1 United States Committee for Refugees (USCR) (1998), The Wall of Denial: Internal Displacement in Turkey,Washington D.C., sowie HRW (Human Right Watch), "Displaced and Disregarded: Turkey's Failing Village Return Programme”, 2002.
2 Vgl. türkische Tageszeitung Hürriyetvom 31.08.2005.



2

Am Anfang war die Sprache: Mündliche Erzählungen

Wörtlich übersetzt bedeutet Oral History mündliche Geschichte. Im Englischen umfasst dieser Begriff jedoch auch die während eines Gespräches oder Interviews von einer Person erinnerte und von ihr mündlich wiedergegebene Vergangenheit. Die Oral History ist also grundsätzlich ein retrospektives Erhebungsverfahren. Es geht nicht - wie etwa in empirischen Umfragen - um Ansichten oder Bedeutungen von vergangenen und erinnerten Ereignissen bzw. Vorkommnissen in der Gegenwart, sondern um Ansichten und Bedeutungen in der Vergangenheit. Das Problem besteht darin ist, dass die jeweils aktuelle Erinnerung an ein Ereignis in der Vergangenheit von allen Erlebnissen in der Zwischenzeit (vom Zeitpunkt des Erinnerten bis zum Zeitpunkt der Erinnerung) geprägt ist. Die Oral History dient den Historikern zunächst zur wissenschaftlichen Erfassung der Vergangenheit als ehemals aktuelle Gegenwart als Möglichkeit, die andere Erhebungsverfahren bzw. Quellenmaterialien nicht bieten können. Stets aber bleibt die interviewte Person im Mittelpunkt und sie allein hat das Recht, sich so und nicht anders oder überhaupt nicht zu erinnern. Ein Oral-History-Interview darf deshalb niemals ein Verhör, ein
"Ausfragen" werden oder etwa auf Korrektur der Aussagen des Interviewten hinauslaufen.
Jedoch kann es durchaus verschiedene Ziele verfolgen:

- die Erfassung von Vorkommnissen vor allem aus dem individuellen Bereich,
- die Kontrolle anderer Quellen (auch schriftliche Quellen können "falsch" oder lückenhaft sein),
- die Erfassung von Vorkommnissen in ihrer Bedeutung für die interviewte Person,
- die Erfassung eines Lebenslaufes oder zumindest eines charakteristischen Teiles desselben in seinem systemischen Zusammenhang,
- den einfachen Menschen, die keinen Zugang zu den Medien haben, die Möglichkeit zu geben, sich zur Geschichte zu äußern.

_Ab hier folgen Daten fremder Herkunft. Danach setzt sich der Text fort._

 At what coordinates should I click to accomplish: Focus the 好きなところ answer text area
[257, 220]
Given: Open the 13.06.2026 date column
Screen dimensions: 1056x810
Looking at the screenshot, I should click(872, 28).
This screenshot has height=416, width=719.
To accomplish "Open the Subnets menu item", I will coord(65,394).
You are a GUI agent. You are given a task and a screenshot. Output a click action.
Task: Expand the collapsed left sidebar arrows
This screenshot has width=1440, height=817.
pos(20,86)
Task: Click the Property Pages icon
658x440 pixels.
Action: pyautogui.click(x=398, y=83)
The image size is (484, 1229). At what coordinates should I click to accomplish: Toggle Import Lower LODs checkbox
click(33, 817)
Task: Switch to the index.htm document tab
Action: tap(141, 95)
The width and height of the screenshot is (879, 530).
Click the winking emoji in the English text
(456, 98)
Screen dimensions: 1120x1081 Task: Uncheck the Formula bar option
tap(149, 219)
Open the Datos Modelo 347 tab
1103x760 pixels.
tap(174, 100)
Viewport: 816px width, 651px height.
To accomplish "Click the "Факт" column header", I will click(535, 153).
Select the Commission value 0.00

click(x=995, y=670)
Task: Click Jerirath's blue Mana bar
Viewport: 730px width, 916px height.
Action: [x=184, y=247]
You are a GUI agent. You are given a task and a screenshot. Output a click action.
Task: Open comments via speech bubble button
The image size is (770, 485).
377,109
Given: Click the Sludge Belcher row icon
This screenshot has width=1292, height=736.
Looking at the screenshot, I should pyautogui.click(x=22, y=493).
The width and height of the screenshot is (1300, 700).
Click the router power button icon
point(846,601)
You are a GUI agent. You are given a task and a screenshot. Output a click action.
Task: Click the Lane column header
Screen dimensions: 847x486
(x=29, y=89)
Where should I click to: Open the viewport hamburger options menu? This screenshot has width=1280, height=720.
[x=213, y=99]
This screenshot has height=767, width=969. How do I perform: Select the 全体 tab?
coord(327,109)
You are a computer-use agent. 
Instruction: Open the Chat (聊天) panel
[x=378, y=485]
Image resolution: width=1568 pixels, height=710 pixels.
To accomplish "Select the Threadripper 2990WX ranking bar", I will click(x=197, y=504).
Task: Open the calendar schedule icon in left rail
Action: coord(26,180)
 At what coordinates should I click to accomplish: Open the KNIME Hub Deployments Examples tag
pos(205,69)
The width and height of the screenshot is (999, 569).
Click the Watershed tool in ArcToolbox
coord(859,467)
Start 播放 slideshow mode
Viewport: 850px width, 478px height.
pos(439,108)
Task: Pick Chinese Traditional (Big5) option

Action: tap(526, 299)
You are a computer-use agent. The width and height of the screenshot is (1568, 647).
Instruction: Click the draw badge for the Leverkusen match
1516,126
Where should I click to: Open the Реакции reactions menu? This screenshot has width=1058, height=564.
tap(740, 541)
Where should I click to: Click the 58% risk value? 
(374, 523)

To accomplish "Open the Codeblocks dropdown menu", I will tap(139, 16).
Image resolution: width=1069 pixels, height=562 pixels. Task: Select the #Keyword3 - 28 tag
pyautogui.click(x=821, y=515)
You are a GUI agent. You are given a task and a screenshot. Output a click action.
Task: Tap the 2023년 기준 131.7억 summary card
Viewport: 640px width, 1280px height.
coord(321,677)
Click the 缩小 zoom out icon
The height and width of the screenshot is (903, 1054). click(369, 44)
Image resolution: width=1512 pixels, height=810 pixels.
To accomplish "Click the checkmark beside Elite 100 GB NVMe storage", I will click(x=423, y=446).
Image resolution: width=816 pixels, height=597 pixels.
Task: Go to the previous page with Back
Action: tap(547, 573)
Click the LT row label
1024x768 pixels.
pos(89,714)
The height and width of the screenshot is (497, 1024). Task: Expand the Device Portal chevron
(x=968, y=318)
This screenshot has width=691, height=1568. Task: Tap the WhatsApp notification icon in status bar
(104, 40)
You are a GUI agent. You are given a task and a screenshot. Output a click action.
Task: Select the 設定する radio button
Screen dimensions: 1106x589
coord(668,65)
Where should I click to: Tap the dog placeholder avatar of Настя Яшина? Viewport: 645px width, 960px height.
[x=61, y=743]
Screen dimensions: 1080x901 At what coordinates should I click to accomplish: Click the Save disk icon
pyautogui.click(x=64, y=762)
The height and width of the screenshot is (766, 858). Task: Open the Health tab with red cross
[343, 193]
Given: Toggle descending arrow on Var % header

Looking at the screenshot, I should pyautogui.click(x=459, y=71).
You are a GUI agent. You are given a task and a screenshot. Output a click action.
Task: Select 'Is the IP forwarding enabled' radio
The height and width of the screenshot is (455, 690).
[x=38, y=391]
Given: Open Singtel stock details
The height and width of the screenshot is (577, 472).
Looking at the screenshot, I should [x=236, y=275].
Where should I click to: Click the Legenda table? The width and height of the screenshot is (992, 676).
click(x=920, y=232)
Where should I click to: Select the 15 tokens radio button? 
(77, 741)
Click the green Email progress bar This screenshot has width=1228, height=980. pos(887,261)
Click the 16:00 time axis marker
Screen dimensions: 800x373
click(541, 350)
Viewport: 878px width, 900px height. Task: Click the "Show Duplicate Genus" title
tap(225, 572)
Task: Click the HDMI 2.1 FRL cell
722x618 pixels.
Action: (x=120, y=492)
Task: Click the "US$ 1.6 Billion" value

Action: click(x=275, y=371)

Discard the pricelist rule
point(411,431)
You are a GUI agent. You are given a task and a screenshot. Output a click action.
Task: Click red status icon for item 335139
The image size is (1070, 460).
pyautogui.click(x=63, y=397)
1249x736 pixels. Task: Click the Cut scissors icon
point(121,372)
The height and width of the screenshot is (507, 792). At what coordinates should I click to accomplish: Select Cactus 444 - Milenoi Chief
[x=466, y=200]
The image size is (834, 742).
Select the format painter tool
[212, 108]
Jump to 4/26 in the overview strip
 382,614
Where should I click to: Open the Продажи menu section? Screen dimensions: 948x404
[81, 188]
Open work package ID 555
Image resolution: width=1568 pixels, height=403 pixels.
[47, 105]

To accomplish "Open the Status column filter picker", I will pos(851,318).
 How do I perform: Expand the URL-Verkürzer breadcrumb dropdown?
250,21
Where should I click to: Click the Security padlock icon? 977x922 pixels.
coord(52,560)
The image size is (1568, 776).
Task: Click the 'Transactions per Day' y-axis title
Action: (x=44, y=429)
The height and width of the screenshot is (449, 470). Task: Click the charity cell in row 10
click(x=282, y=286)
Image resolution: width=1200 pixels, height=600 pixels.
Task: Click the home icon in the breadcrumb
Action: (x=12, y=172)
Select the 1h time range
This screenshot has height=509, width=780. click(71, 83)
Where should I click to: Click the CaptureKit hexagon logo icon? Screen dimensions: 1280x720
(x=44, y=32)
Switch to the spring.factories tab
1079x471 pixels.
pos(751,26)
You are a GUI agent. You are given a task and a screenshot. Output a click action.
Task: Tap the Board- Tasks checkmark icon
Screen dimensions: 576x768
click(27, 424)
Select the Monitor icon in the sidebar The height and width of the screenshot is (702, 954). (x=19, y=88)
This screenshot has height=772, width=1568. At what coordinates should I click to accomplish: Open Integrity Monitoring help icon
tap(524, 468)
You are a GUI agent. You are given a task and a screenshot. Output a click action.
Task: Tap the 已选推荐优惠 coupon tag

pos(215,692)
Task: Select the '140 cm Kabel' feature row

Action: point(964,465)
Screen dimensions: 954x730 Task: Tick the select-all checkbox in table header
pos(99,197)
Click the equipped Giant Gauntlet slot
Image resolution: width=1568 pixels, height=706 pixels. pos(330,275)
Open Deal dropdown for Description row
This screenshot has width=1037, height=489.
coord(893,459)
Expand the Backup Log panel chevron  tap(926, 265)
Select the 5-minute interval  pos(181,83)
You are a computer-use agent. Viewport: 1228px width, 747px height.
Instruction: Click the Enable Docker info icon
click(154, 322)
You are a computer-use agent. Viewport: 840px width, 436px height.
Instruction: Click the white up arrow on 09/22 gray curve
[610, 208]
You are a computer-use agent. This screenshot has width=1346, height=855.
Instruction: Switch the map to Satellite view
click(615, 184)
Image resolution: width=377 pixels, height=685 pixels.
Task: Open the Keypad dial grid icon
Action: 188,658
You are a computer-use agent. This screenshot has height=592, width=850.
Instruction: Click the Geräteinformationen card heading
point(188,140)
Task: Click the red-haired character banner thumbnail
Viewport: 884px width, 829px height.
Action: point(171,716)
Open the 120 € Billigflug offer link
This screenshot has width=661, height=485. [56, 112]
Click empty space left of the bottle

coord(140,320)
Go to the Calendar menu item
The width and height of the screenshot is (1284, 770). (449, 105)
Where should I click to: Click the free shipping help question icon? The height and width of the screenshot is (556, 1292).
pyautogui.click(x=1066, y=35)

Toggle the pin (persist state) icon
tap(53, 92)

Es geht nicht um das Erfragen von Fakten aus einem abrufbaren Gedächtnis. Der Interviewer kann aber das Ziel verfolgen, eine Person überhaupt erst zur Erinnerungsarbeit zu animieren, wobei er dem Modell folgt, dass Gedächtnisinhalte nicht etwas Abrufbares sind, sondern dass Erinnerung durch Erinnerungsarbeit zu Stande kommt.